**Instructions for the task**. Copy the items word for word, starting at the line that contains "2021082609 in the title" and ending at the line that contains "pos(240,338)", with both of those lines included.

(Items from a data collection)
-- -- --
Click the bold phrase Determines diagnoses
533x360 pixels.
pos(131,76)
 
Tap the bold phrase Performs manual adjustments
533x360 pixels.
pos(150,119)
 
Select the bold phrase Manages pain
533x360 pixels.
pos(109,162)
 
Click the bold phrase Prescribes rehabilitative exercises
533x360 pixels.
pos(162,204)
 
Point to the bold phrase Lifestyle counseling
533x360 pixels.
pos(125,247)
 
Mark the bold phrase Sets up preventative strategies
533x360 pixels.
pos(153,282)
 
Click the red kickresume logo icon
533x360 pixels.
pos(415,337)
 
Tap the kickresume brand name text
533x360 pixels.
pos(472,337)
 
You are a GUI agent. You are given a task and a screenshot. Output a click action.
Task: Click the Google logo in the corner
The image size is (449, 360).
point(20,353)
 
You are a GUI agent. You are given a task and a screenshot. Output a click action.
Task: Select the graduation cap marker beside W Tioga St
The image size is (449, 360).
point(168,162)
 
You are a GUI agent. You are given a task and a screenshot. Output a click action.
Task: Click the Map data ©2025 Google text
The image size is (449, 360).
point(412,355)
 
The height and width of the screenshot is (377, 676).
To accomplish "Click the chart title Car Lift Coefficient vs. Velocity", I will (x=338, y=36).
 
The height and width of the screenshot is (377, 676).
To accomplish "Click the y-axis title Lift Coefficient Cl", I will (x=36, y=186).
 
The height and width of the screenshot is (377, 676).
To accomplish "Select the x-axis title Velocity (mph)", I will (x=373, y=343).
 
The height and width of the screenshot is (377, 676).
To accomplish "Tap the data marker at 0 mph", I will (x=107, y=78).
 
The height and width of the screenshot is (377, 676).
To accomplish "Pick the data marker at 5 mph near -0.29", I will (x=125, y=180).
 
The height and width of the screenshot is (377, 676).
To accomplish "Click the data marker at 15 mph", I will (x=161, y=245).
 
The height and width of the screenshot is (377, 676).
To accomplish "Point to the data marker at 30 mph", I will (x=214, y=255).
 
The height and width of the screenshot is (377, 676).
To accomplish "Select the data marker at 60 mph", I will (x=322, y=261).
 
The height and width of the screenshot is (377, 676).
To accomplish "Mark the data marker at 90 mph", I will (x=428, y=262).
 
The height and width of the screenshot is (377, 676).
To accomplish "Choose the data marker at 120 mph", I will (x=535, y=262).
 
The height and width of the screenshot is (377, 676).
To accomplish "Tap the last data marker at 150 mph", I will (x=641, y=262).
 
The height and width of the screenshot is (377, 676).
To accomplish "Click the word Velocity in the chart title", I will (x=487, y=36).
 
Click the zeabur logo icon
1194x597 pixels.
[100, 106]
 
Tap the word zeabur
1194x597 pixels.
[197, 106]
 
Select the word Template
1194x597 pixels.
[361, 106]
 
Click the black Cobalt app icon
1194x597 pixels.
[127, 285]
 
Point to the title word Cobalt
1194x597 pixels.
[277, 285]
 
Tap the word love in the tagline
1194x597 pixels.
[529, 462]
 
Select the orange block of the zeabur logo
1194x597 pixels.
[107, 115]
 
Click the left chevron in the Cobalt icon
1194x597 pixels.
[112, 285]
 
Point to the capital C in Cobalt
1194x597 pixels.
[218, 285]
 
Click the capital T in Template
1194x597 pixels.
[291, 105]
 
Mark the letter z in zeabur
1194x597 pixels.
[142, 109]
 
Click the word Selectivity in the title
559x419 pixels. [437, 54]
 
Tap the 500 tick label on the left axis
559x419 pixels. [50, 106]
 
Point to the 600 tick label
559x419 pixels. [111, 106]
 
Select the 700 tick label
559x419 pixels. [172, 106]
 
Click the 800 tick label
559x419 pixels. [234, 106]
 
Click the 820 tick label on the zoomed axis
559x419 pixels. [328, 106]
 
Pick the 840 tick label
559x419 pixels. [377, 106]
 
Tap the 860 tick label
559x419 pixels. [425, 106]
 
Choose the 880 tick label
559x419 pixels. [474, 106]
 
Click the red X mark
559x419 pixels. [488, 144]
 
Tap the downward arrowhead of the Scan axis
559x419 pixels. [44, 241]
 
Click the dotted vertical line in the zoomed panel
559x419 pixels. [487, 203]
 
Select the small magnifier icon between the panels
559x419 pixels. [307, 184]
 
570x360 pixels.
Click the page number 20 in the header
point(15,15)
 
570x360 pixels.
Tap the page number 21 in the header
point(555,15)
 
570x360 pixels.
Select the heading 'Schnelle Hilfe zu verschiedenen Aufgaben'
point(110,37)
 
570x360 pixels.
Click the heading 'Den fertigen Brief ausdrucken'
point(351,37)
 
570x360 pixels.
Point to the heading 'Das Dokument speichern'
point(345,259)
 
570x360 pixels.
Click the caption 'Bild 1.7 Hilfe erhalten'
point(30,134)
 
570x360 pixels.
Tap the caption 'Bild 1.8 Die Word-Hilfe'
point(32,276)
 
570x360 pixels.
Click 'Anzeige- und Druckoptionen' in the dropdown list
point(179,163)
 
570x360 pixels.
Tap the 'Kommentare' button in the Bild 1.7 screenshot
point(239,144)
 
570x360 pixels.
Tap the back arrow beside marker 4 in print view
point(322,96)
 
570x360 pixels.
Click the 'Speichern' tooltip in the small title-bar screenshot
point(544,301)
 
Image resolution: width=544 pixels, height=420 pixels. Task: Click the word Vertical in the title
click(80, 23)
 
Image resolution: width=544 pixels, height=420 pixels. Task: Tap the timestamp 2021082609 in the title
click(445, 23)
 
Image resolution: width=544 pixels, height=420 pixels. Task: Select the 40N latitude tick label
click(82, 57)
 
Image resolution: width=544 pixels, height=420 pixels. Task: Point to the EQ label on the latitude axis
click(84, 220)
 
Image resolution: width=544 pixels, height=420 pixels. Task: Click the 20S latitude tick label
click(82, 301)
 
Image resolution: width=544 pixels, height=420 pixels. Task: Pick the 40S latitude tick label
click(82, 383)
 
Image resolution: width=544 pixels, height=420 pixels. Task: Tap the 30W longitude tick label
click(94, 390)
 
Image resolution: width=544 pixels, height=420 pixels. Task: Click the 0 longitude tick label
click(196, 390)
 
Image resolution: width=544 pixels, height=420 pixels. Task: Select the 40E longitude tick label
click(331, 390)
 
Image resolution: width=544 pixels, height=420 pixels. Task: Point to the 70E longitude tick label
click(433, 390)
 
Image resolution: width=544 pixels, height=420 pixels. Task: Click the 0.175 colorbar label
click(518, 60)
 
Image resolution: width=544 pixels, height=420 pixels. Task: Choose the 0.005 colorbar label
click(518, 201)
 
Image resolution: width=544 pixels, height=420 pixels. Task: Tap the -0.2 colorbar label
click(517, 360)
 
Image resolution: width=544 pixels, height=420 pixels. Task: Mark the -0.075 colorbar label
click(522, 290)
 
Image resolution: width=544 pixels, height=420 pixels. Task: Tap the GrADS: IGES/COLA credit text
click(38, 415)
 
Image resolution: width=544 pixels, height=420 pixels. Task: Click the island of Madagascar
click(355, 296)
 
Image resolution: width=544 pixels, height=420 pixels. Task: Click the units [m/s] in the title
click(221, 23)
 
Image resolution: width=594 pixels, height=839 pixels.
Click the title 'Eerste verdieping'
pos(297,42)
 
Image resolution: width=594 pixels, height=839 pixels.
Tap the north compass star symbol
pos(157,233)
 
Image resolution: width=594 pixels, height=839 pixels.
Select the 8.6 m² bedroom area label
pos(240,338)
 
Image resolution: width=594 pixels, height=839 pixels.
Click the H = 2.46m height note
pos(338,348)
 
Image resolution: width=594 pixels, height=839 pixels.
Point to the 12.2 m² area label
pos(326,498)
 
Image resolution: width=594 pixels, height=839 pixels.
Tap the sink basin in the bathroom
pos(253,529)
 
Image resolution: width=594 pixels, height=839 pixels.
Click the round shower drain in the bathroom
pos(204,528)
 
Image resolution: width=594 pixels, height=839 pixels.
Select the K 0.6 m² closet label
-- -- --
**Written answer**.
Image resolution: width=544 pixels, height=420 pixels. Task: Tap the timestamp 2021082609 in the title
click(445, 23)
 
Image resolution: width=544 pixels, height=420 pixels. Task: Select the 40N latitude tick label
click(82, 57)
 
Image resolution: width=544 pixels, height=420 pixels. Task: Point to the EQ label on the latitude axis
click(84, 220)
 
Image resolution: width=544 pixels, height=420 pixels. Task: Click the 20S latitude tick label
click(82, 301)
 
Image resolution: width=544 pixels, height=420 pixels. Task: Pick the 40S latitude tick label
click(82, 383)
 
Image resolution: width=544 pixels, height=420 pixels. Task: Tap the 30W longitude tick label
click(94, 390)
 
Image resolution: width=544 pixels, height=420 pixels. Task: Click the 0 longitude tick label
click(196, 390)
 
Image resolution: width=544 pixels, height=420 pixels. Task: Select the 40E longitude tick label
click(331, 390)
 
Image resolution: width=544 pixels, height=420 pixels. Task: Point to the 70E longitude tick label
click(433, 390)
 
Image resolution: width=544 pixels, height=420 pixels. Task: Click the 0.175 colorbar label
click(518, 60)
 
Image resolution: width=544 pixels, height=420 pixels. Task: Choose the 0.005 colorbar label
click(518, 201)
 
Image resolution: width=544 pixels, height=420 pixels. Task: Tap the -0.2 colorbar label
click(517, 360)
 
Image resolution: width=544 pixels, height=420 pixels. Task: Mark the -0.075 colorbar label
click(522, 290)
 
Image resolution: width=544 pixels, height=420 pixels. Task: Tap the GrADS: IGES/COLA credit text
click(38, 415)
 
Image resolution: width=544 pixels, height=420 pixels. Task: Click the island of Madagascar
click(355, 296)
 
Image resolution: width=544 pixels, height=420 pixels. Task: Click the units [m/s] in the title
click(221, 23)
 
Image resolution: width=594 pixels, height=839 pixels.
Click the title 'Eerste verdieping'
pos(297,42)
 
Image resolution: width=594 pixels, height=839 pixels.
Tap the north compass star symbol
pos(157,233)
 
Image resolution: width=594 pixels, height=839 pixels.
Select the 8.6 m² bedroom area label
pos(240,338)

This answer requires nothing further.